REQUIRED WORK
Every single line below has to be printed once more, exactly.

EXCERPTED RECORDS
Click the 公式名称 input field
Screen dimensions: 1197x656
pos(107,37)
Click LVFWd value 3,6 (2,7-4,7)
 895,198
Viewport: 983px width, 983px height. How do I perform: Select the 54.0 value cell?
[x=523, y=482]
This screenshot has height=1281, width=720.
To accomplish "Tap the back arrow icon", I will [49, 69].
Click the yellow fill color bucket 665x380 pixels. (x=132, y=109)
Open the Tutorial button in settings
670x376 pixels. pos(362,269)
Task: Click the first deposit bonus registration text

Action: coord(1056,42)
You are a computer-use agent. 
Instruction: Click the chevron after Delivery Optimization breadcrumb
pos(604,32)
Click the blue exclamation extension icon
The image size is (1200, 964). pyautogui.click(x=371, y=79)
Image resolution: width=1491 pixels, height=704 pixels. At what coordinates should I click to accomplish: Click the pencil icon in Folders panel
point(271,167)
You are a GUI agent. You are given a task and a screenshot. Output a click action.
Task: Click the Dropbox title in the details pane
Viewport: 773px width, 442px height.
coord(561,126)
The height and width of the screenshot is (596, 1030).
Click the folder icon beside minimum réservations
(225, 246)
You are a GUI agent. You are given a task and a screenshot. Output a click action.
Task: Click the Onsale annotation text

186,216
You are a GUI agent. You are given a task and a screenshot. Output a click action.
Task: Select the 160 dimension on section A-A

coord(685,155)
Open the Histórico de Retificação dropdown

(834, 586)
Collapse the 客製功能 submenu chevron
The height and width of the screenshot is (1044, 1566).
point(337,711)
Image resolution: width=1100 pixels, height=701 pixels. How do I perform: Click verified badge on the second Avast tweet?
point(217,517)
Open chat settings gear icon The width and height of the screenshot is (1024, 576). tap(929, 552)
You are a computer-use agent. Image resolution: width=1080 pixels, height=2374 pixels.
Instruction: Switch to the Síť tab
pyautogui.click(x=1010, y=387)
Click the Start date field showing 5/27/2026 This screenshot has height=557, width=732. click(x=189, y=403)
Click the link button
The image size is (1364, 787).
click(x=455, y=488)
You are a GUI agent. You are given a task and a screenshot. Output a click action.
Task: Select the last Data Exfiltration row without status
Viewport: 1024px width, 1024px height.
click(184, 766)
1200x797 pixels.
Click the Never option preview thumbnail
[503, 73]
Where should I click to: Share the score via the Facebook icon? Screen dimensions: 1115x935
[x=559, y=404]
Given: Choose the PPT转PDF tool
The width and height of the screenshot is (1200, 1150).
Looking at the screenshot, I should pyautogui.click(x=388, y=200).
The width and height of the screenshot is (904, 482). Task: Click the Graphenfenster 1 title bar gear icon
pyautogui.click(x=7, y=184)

COMPLETED EXERCISE
Click the 公式名称 input field
Screen dimensions: 1197x656
pos(107,37)
Click LVFWd value 3,6 (2,7-4,7)
 895,198
Viewport: 983px width, 983px height. How do I perform: Select the 54.0 value cell?
[x=523, y=482]
This screenshot has height=1281, width=720.
To accomplish "Tap the back arrow icon", I will [49, 69].
Click the yellow fill color bucket 665x380 pixels. (x=132, y=109)
Open the Tutorial button in settings
670x376 pixels. pos(362,269)
Task: Click the first deposit bonus registration text

Action: coord(1056,42)
You are a computer-use agent. 
Instruction: Click the chevron after Delivery Optimization breadcrumb
pos(604,32)
Click the blue exclamation extension icon
The image size is (1200, 964). pyautogui.click(x=371, y=79)
Image resolution: width=1491 pixels, height=704 pixels. At what coordinates should I click to accomplish: Click the pencil icon in Folders panel
point(271,167)
You are a GUI agent. You are given a task and a screenshot. Output a click action.
Task: Click the Dropbox title in the details pane
Viewport: 773px width, 442px height.
coord(561,126)
The height and width of the screenshot is (596, 1030).
Click the folder icon beside minimum réservations
(225, 246)
You are a GUI agent. You are given a task and a screenshot. Output a click action.
Task: Click the Onsale annotation text

186,216
You are a GUI agent. You are given a task and a screenshot. Output a click action.
Task: Select the 160 dimension on section A-A

coord(685,155)
Open the Histórico de Retificação dropdown

(834, 586)
Collapse the 客製功能 submenu chevron
The height and width of the screenshot is (1044, 1566).
point(337,711)
Image resolution: width=1100 pixels, height=701 pixels. How do I perform: Click verified badge on the second Avast tweet?
point(217,517)
Open chat settings gear icon The width and height of the screenshot is (1024, 576). tap(929, 552)
You are a computer-use agent. Image resolution: width=1080 pixels, height=2374 pixels.
Instruction: Switch to the Síť tab
pyautogui.click(x=1010, y=387)
Click the Start date field showing 5/27/2026 This screenshot has height=557, width=732. click(x=189, y=403)
Click the link button
The image size is (1364, 787).
click(x=455, y=488)
You are a GUI agent. You are given a task and a screenshot. Output a click action.
Task: Select the last Data Exfiltration row without status
Viewport: 1024px width, 1024px height.
click(184, 766)
1200x797 pixels.
Click the Never option preview thumbnail
[503, 73]
Where should I click to: Share the score via the Facebook icon? Screen dimensions: 1115x935
[x=559, y=404]
Given: Choose the PPT转PDF tool
The width and height of the screenshot is (1200, 1150).
Looking at the screenshot, I should pyautogui.click(x=388, y=200).
The width and height of the screenshot is (904, 482). Task: Click the Graphenfenster 1 title bar gear icon
pyautogui.click(x=7, y=184)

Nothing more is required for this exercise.